Supplied data:
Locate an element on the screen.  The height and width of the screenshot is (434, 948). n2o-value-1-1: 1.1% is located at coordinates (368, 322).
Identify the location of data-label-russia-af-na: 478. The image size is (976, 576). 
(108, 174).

---

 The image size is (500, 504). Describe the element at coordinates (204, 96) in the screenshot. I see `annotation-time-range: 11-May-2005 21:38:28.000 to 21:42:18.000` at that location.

--

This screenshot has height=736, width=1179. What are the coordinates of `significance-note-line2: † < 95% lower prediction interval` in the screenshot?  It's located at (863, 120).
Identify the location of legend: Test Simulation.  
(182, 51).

Activity:
Copy out the records from the line with "Identify the location of data-label-russia-af-na: 478." to the line with "(108, 174).", reproducing every character without change.

Answer to this exercise:
Identify the location of data-label-russia-af-na: 478. The image size is (976, 576). 
(108, 174).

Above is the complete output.